(Work required):
Since only part of the material below is wanted, output exactly the lines from the one with "comprehensive guide to" up to and including the one with "Image resolution: width=360, height=1149.".

(Records to process):
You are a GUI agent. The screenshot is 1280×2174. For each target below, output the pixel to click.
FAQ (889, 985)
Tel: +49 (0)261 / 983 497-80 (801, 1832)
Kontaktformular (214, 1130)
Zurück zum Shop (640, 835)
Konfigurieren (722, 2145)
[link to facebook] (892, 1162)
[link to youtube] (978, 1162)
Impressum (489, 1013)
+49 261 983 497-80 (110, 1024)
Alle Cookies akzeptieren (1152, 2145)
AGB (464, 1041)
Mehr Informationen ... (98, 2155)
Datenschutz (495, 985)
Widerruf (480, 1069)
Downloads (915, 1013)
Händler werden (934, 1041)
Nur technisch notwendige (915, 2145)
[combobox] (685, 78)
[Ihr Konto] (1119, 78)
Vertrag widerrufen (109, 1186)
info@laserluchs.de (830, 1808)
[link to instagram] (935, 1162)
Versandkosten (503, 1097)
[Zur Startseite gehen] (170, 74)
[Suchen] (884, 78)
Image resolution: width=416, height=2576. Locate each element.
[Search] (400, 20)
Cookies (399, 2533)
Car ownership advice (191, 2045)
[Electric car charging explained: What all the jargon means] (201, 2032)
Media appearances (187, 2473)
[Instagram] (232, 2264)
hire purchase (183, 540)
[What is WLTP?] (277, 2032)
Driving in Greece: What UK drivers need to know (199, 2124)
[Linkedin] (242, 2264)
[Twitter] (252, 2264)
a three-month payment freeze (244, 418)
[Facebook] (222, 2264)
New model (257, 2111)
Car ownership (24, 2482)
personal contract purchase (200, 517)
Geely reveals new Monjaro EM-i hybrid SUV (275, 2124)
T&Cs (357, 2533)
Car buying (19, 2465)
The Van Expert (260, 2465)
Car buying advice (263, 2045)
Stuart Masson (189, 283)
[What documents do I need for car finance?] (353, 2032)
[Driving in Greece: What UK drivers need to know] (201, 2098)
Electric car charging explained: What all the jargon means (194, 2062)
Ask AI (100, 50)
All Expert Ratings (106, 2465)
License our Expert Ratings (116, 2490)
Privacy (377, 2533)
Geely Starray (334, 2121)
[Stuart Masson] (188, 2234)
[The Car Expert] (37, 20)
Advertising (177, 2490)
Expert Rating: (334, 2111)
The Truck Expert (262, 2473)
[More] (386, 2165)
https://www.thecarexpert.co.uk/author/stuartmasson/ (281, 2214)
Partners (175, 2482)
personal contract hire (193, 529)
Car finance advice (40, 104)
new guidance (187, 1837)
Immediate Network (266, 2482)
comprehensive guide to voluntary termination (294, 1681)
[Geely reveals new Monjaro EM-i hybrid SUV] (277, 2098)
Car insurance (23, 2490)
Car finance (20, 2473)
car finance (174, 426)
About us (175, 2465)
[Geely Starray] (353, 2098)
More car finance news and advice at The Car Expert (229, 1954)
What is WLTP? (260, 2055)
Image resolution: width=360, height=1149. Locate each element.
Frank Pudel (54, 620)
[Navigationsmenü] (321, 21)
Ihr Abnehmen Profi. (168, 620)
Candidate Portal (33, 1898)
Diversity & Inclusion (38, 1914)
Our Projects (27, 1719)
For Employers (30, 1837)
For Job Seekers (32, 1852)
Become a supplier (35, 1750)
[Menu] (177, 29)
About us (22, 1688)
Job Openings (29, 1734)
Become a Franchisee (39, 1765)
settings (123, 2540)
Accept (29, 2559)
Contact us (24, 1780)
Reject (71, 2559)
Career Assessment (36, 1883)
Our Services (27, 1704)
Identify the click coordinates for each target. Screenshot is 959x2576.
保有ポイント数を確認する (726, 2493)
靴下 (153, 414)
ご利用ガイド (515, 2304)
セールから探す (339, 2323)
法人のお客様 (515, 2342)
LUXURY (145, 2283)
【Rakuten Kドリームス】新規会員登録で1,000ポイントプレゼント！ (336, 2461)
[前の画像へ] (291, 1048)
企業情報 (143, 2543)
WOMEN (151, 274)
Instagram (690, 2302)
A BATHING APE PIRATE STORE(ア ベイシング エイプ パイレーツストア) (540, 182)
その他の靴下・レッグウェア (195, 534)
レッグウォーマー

(Exercise answer):
comprehensive guide to voluntary termination (294, 1681)
[Geely reveals new Monjaro EM-i hybrid SUV] (277, 2098)
Car insurance (23, 2490)
Car finance (20, 2473)
car finance (174, 426)
About us (175, 2465)
[Geely Starray] (353, 2098)
More car finance news and advice at The Car Expert (229, 1954)
What is WLTP? (260, 2055)
Image resolution: width=360, height=1149. Locate each element.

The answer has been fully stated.